- Official promotional poster
- Directed by: Alex Gibney; Ophelia Harutyunyan; Suzanne Hillinger;
- Written by: Alex Gibney
- Produced by: Alex Gibney; Ophelia Harutyunyan; Suzanne Hillinger;
- Narrated by: Alex Gibney
- Cinematography: Ben Bloodwell
- Edited by: Lindy Jankura; Alex Keipper;
- Music by: Peter Nashel; Brian Deming;
- Production companies: Jigsaw Productions; Play/Action Pictures; Participant; Yellow Bear Films;
- Distributed by: Neon
- Release date: October 13, 2020 (United States);
- Running time: 123 minutes
- Country: United States
- Language: English

= Totally Under Control =

2020 film about the Trump administration's handling of the COVID-19 pandemic

Totally Under Control is a 2020 American documentary film directed and produced by Alex Gibney, Ophelia Harutyunyan and Suzanne Hillinger, from a screenplay by Gibney. It follows the Trump administration's response to the COVID-19 pandemic in the United States, often comparing the American response to that of South Korea. It was released on October 13, 2020, by Neon.

==Production==
Alex Gibney initially pitched the idea of making a documentary about the COVID-19 pandemic and rushing it for release prior to the presidential election to the head of Neon, Tom Quinn, who liked the idea. Gibney knew by working on a tight deadline he could not complete the film himself bringing on co-directors Ophelia Harutyunyan and Suzanne Hillinger. Gibney decided to make the film in April after a friend of his had died from COVID-19 and another friend was on a ventilator, feeling as though the United States government failed to contain and control the virus.

Due to the pandemic making it difficult to film, cinematographer Ben Bloodwell came up with a kit called "COVID-cam" that was sent to subjects in the film, which they would pick up and begin recording themselves. The kit, consisting of a DSLR camera and microphone, once connected to the Internet, would allow Bloodwell to see the image and control and adjust the camera settings. With some subjects, the crew would rent out an Airbnb and isolate a portion of the room for the crew using a plastic shower curtain, while the interviewee would sit on the other side.

==Release==
In September 2020, Neon acquired distribution rights to the film. It was released on October 13, 2020.

==Reception==
On the review aggregator Rotten Tomatoes, Totally Under Control holds an approval rating of based on reviews, with an average of . The website's critics consensus reads: "Totally Under Control does a commendable job of distilling current events into a clear-eyed overview that's as engaging as it is enraging." On Metacritic, the film has a weighted average score of 80 out of 100, based on 26 critics, indicating "generally favorable reviews".

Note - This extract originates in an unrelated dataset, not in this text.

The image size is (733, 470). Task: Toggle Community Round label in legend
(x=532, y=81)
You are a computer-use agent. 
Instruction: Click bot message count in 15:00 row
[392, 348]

Ann Hornaday of The Washington Post gave the film a score of 3/4 stars, describing it as an "incisive, lucid and infuriating critique of the Trump administration's handling of the coronavirus pandemic", and concluded: "Should open-minded viewers decide to watch Totally Under Control, they're likely to feel snapped awake, as if from a long, horrifying national trance." Simon Houpt of The Globe and Mail also gave the film a score of 3/4 stars, and described it as "a totally enraging documentary about the Trump administration’s flaccid response to the coronavirus emergency in the U.S." Kevin Maher of The Times gave the film a score of 4/5 stars, writing: "It's sobering, often indecently gripping material that, in broad strokes, confirms widely circulated impressions of the Trump White House as a nest of kleptocratic science-bashing vipers."

Danny Leigh of the Financial Times gave the film a score of 4/5 stars, describing it as "A definitively American story - what happens when the desire to be free from government extends to government itself, as nearly 8m people sicken." Shirley Li of The Atlantic wrote: "Viewers may have grown numb to the constant churn of distressing news and learned to stomach the administration’s failure to contain the virus. But Totally Under Control refuses to look away, and being reminded of how many warnings went unheeded is unnerving." Brian Lowry of CNN described the film as "in some ways, a greatest-hits collection of Trump administration failures and missteps pertaining to Covid-19". Sam Adams of Slate said that the film told "the story of a disaster that everyone saw coming and let happen anyway."

Charles Bramesco of The Guardian gave the film a score of 3/5 stars, describing it as a "damning, if frustratingly incomplete, timeline of a government ill-equipped to deal with a deadly pandemic". K. Austin Collins of Rolling Stone wrote that the film "makes the whole of this crisis feel explicable... With the tragedy of the pandemic still ongoing, and thus still fresh, it also proves gratingly impersonal", but added: "It’s a fine placeholder for a real reckoning, a nicely-plated appetizer, a studious demonstration of how to read, collate, and repackage the news."